Rolf v. Blyth, Eastman Dillon & Co., Inc., 570 F.2d 38, 47 (2d Cir. 1978) (quoting Sanders v. John Nuveen & Co., 554 F.2d 790, 793 (7th Cir. 1977)) (ellipsis in original). Similarly, we later noted that “‘[a]n egregious refusal to see the obvious, or to investigate the doubtful, may in some cases give rise to an inference of . . . recklessness.'” Chill, 101 F.3d at 269 (quoting Goldman v. McMahan, Brafman, Morgan & Co., 706 F. Supp. 256, 259 (S.D.N.Y. 1989)) (ellipsis in original).
However, these general standards offer little insight into precisely what actions and behaviors constitute recklessness sufficient for ? 10(b) liability.

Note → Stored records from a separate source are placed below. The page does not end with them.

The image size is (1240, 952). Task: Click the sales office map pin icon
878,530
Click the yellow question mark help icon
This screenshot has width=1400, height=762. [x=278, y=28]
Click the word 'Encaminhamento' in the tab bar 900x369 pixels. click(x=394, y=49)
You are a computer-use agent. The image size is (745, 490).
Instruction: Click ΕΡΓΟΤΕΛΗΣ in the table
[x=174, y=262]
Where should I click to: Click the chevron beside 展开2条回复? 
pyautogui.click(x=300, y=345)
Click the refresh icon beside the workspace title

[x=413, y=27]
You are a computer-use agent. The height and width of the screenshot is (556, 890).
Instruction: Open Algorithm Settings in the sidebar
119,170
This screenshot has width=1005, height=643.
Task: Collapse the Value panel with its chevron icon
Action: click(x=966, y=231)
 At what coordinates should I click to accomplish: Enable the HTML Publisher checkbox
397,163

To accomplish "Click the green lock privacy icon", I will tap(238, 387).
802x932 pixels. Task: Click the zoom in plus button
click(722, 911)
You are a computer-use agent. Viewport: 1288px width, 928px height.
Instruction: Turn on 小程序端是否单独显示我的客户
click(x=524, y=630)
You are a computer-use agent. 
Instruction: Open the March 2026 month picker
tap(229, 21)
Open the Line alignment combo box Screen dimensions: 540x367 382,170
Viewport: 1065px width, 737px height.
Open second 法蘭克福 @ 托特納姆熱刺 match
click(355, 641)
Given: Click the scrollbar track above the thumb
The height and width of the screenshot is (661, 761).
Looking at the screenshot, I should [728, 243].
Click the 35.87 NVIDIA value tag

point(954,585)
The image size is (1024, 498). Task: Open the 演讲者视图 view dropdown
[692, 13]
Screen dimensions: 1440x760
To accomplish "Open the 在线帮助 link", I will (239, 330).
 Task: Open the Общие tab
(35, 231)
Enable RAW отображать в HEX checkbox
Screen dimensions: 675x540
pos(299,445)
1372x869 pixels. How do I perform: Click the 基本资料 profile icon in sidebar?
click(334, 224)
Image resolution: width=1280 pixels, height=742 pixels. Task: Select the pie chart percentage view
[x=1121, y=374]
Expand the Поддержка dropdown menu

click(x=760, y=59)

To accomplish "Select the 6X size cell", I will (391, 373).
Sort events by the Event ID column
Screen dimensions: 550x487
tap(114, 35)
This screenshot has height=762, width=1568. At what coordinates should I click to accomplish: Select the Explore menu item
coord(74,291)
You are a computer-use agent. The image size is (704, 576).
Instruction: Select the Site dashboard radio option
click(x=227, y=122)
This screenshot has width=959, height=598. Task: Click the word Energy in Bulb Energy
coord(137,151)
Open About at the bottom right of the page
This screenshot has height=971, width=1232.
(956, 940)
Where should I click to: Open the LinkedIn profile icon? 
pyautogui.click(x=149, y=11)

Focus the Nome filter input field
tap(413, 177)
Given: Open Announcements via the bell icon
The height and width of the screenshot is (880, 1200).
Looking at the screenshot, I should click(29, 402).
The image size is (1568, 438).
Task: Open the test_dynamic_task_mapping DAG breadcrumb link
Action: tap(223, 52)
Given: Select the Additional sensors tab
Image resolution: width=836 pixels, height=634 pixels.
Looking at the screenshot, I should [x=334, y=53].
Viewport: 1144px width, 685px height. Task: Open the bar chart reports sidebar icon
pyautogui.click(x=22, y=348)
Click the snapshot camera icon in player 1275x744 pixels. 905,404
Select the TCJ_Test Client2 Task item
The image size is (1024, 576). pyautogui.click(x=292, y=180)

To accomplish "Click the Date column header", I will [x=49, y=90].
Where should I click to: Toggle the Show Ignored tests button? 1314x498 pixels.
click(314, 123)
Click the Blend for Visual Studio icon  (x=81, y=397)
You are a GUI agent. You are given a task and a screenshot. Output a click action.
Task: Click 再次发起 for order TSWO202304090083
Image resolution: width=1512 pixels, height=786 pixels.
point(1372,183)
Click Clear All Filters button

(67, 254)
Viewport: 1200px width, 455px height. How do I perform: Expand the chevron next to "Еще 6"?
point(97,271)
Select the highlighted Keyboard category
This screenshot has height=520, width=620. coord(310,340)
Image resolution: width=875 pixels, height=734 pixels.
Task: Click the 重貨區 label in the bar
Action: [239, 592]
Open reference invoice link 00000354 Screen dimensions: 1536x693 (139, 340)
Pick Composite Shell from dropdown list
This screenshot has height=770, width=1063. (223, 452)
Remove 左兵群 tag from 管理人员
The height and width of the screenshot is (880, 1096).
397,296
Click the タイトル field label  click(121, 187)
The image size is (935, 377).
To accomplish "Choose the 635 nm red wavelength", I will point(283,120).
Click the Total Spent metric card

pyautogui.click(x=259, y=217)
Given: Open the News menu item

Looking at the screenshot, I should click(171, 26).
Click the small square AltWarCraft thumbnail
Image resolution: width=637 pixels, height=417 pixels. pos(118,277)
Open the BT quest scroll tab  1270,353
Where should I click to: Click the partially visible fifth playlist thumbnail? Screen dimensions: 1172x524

It is the actual facts of our securities fraud cases that provide the most concrete guidance as to the types of allegations required to meet the pre-PSLRA pleading standard in this circuit.
According to these cases, securities fraud claims typically have sufficed to state a claim based on recklessness when they have specifically alleged defendants’ knowledge of facts or access to information contradicting their public statements. Under such circumstances, defendants knew or, more importantly, should have known that they were misrepresenting material facts related to the corporation. Thus, for example, the pleading standard was met where the plaintiffs alleged that the defendants made or authorized statements that sales to China would be “an important new source of revenue” when they knew or should have known that Chinese import restrictions in place at the time would severely limit such sales. See Cosmas v. Hassett, 886 F.2d 8, 12 (2d Cir. 1989). Similarly, the pleading standard was met where the plaintiffs alleged that the defendants released to the investing public several highly positive predictions about the marketing prospects of a computer system to record hotel guests’ long-distance telephone calls when they knew or should have known several facts about the system and its consumers that revealed “grave uncertainties and problems concerning future sales of” the system. Goldman, 754 F.2d at 1063, 1070.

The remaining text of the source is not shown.